Образователни технологии

THE PROBLEM OF IMAGES’ CLASSIFICATION: NEURAL NETWORKS

Отворен достъп

Резюме. The article discusses the employment of an artificial neural network for the problem of image classification. Based on the compiled dataset, a convolutional neural network model was implemented and trained. An application for images classification was created. The practical value of the developed application allows an efficient use of a smartphone camera’s storage facilities. The article presents a detailed methodology of the application’s development.

Ключови думи: image classification; convolutional neural network; Python programming language libraries; graphical user interface (GUI)

I. Introduction

Nowadays, many users have to deal with images and photos. The quality of cameras in modern smartphones is often as high as that of professional cameras, where the usage of lenses allows perfect images. The number of captured images in the smartphone memory becomes uncontrollable and it is limited only by the smartphone’s memory capacity. At the same time, the cooperation with thematic online stores, namely, photobanks – image banks that act as intermediaries between the authors of images and their buyers, is also intensifying. In this regard, the task of classifying all stored images is becoming more and more urgent every day. Sorting images by their content on photobank sites can be performed by an application for their classification. With the help of a neural network, this application will be able to identify the depicted object, and then to sort them according to the recognized classes. This will help to classify quickly all images in the database of the photobank.

At the moment, there are many free software products with similar functionality. Images’ sorting is fulfilled with the help of tags, when the user adds each photo manually. In this article, we are presenting the application, which classifies images using a neural network. The suggested application is not overloaded with unnecessary functionality and has a simplified and intuitive user interface.

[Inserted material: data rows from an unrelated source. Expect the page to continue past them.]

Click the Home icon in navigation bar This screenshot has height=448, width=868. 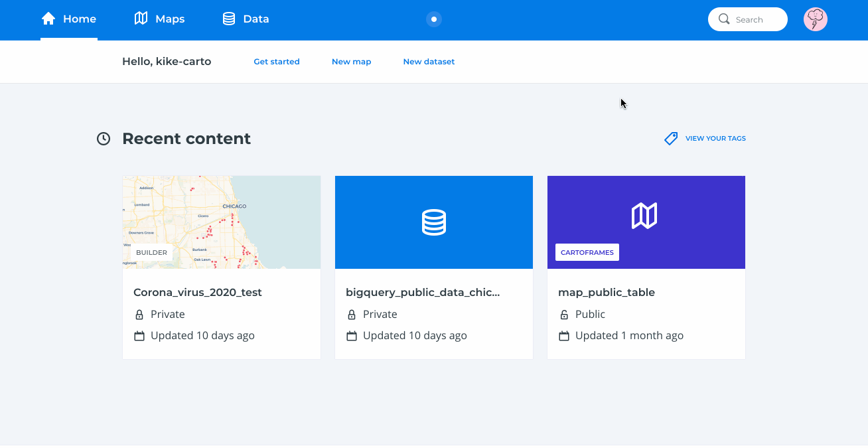click(48, 19)
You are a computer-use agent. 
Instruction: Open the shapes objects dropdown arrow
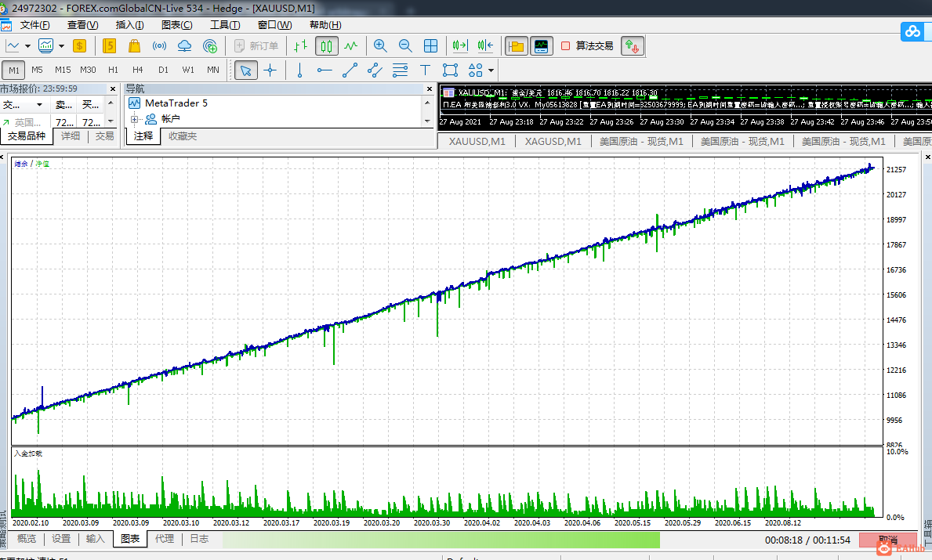coord(491,70)
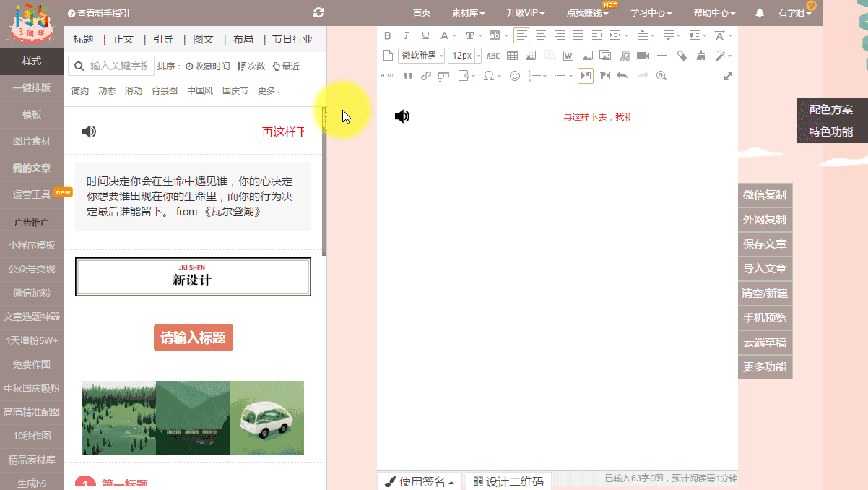Open the 素材库 menu in the top bar

pos(468,13)
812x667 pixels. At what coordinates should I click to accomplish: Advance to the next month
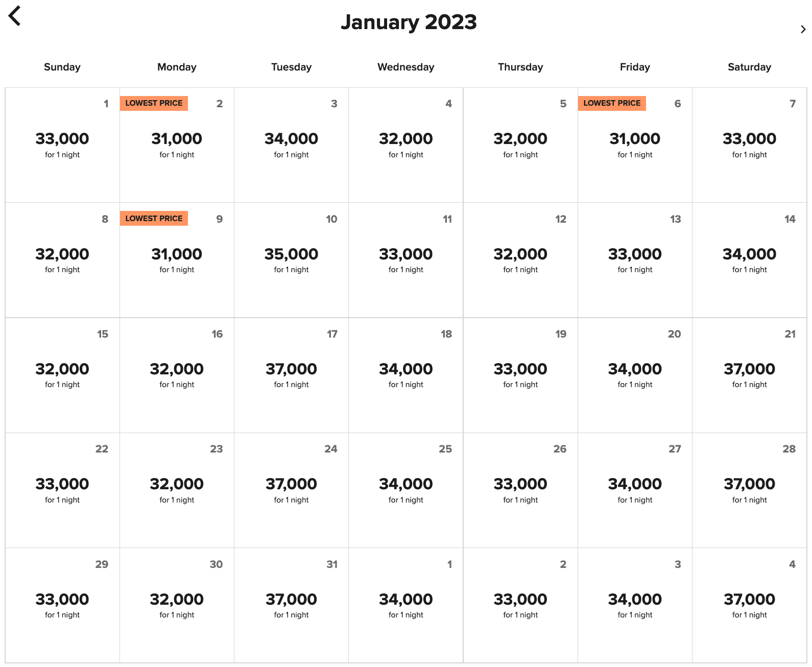tap(803, 30)
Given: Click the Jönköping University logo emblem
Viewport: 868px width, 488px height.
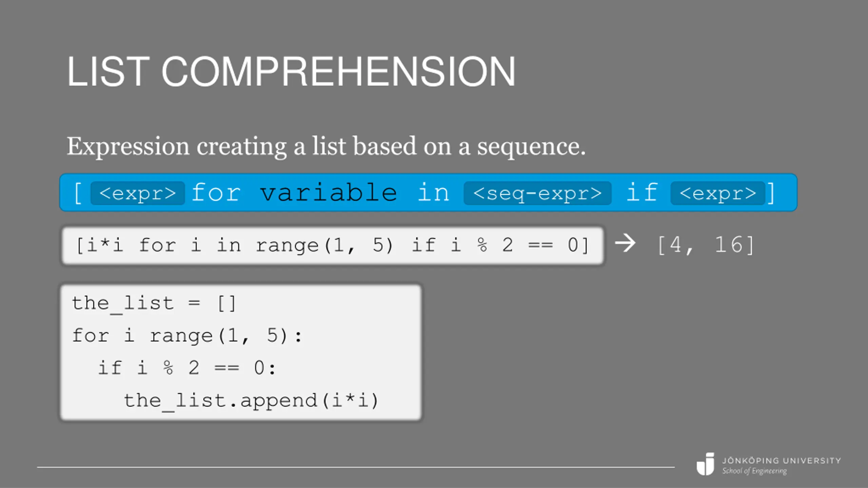Looking at the screenshot, I should (706, 464).
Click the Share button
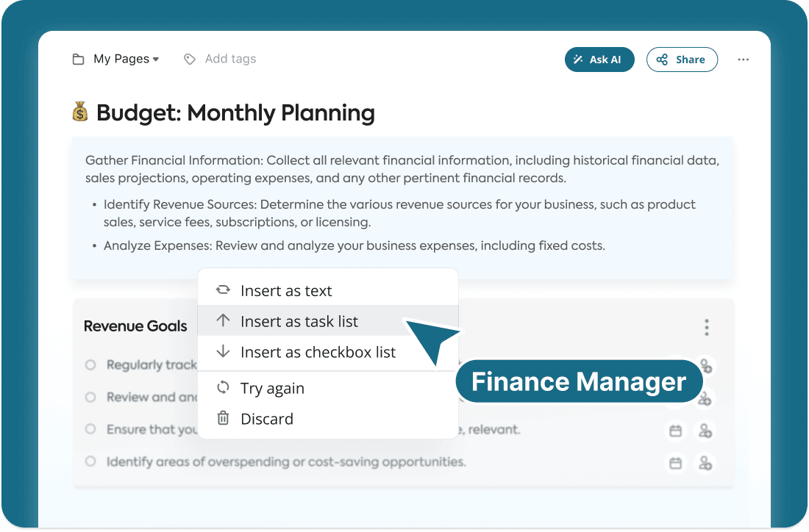 click(x=682, y=60)
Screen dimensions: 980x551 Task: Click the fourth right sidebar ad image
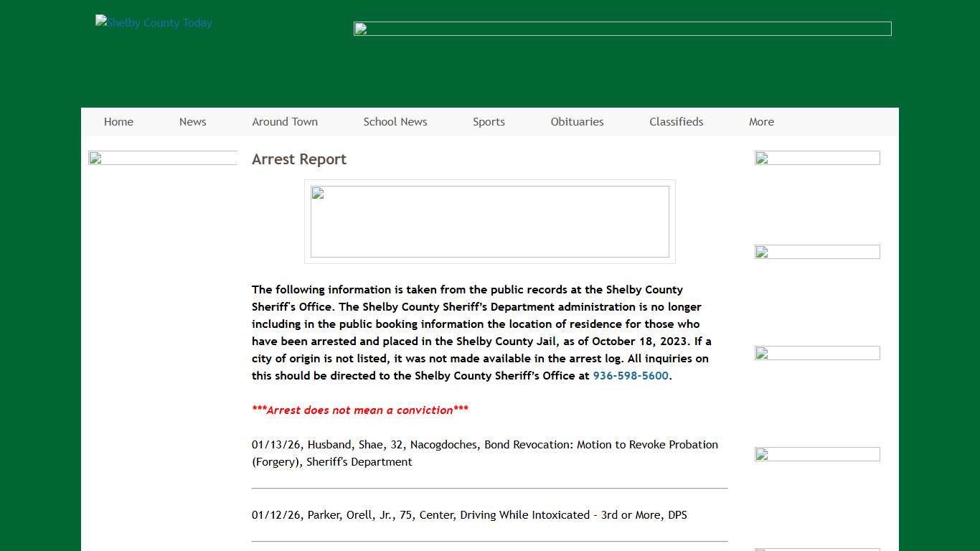(x=817, y=454)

Image classification problem. Convolutional neural network

The classification task in machine learning is usually referred to as supervised learning, but unsupervised learning also exists. In this case, the training sample does not have the specified classes, the classification is based on the similarity of objects. This type of problem is often referred to as clustering and taxonomy problems, and classes are called clusters or taxa.

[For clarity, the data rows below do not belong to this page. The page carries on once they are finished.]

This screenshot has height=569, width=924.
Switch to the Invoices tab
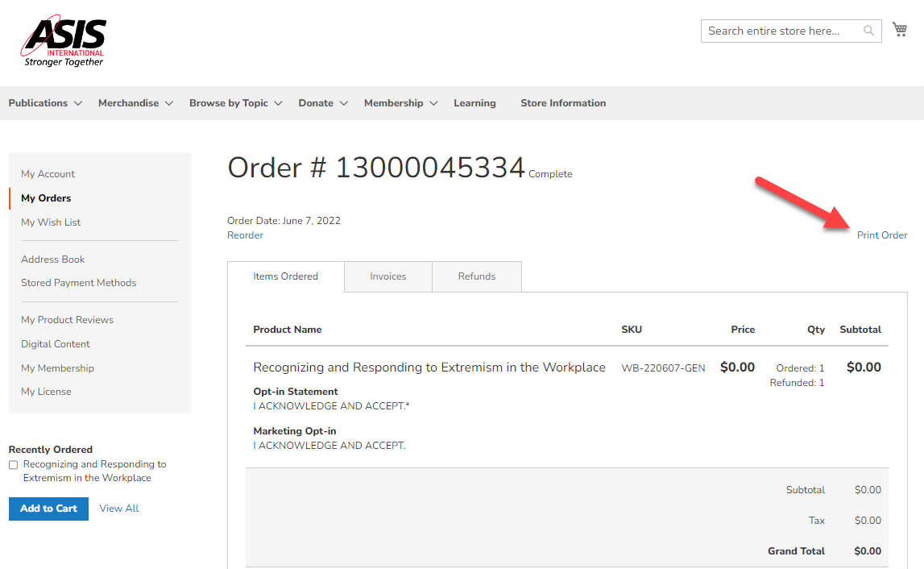(387, 276)
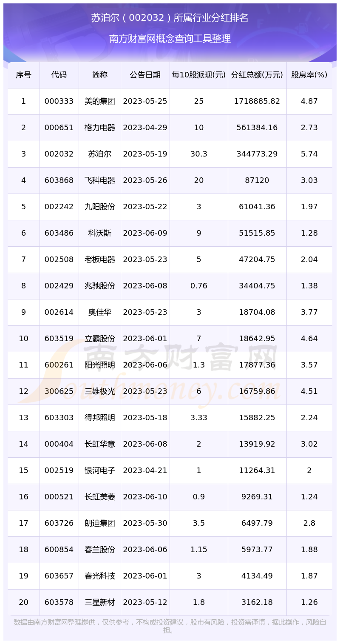
Task: Click the 股息率(%) column header
Action: coord(309,75)
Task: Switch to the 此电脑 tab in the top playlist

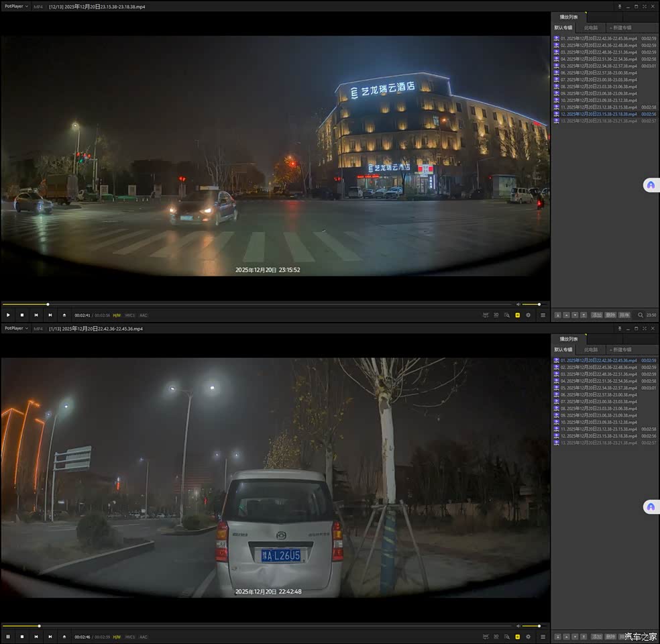Action: tap(591, 28)
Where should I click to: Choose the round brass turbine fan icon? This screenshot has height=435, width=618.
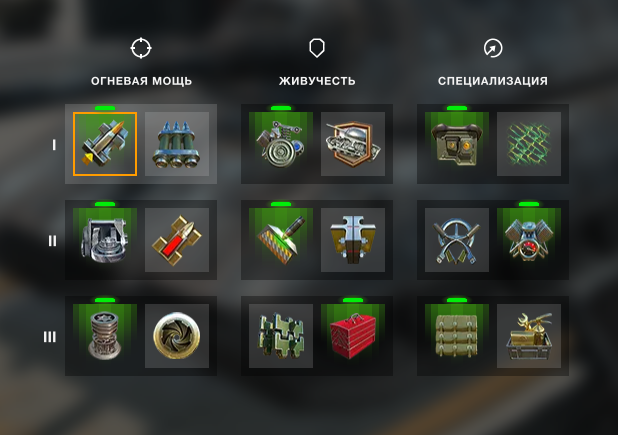(177, 336)
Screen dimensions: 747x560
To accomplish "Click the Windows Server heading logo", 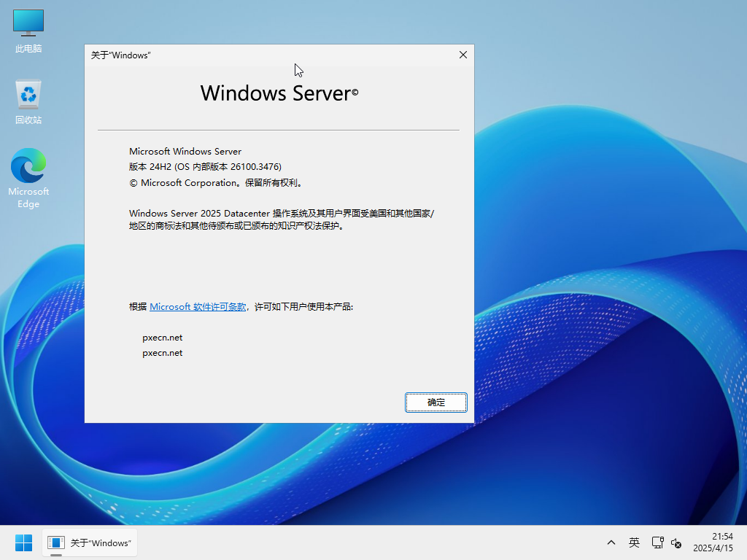I will click(279, 93).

The statement of the classification problem in mathematical language is as follows: there are two sets X and Y , where X is a set of descriptions of objects, and Y is a finite set of classes. There is an unknown mapping \(y^{*}: X \rightarrow Y\), the values of which are known only on the objects of the training set \(X^{m}=\left\{\left(x_{1}, y_{1}\right), \ldots,\left(x_{m}, y_{m}\right)\right\}\) . It is necessary to construct such an algorithm \(a: X \rightarrow Y\) capable of classifying an arbitrary object \(\mid x \in X\) [Classification problem].

There are two main types of classification - binary and multiple. In the problems of binary classification, the dependent variable takes only two values - yes/no, \(0 / 1\), or alike). For example, the task of predicting the buyer of a certain product belongs to this type. In the problems of multiple classification, the dependent variable takes values from a set of classes. For instance, this type includes the problem of predicting the choice of the buyer, i.e. which class of goods he will prefer to purchase. Evaluation of classification accuracy can be carried out using cross-validation on test data called cross-validation set. In this case, the accuracy on the training set is compared with the accuracy on the test set.

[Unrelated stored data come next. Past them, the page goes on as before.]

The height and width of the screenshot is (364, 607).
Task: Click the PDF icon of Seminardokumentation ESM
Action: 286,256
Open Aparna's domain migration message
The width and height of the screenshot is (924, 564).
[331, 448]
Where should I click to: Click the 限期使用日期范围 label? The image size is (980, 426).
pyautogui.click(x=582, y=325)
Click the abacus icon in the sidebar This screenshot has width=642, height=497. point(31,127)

Application for Images’ Classification Development

In this study, the solution to the image classification problem builds of convolutional neural networks, which have a fairly high ability to recognize patterns in images. There are four main layers used in convolutional neural network modeling: the convolution layer, the activation layer, the subsampling layer, and the fully connected layer. The job of a convolutional neural network is to move from specific features of an image to more abstract details. The network independently filters unimportant image details and highlights its essential features. Training a neural network is reduced to minimizing the loss function by adjusting the weights of synaptic connections between neurons. To train the developed neural network, the backpropagation algorithm or the generalized delta rule is used.

Neural network design for image classification

The following libraries of the Python programming language were used to develop the convolutional neural network and application [Python 3.6.5 documentation]:

TensorFlow is an open-source machine learning software library designed specifically for building and training neural networks. Calculations performed by the TensorFlow library are represented as a data flow through a fixed state graph [TensorFlow];

Numpy a library that supports working with multidimensional arrays and high-level mathematical functions for working with them [Numpy Documentation];

PyQt5 a library for creating a user interface, providing Qt Designer tools to facilitate interface development [PyQt5 Reference Guide];

Fastai – Python deep learning library providing high level API;

Keras is a neural network library, which is an add-on over the TensorFlow and Theano libraries to facilitate the development of models for machine learning [Keras Documentation].

The modules were also used:

shutil contains a set of functions for processing and working with files and folders, allowing to copy, move and delete them;

os – provides functions for working with the operating system, such as executing system commands, gaining access to directories;

QML (Qt Meta Language) is a Javascript-based declarative programming language that serves to markup and prototype an interface.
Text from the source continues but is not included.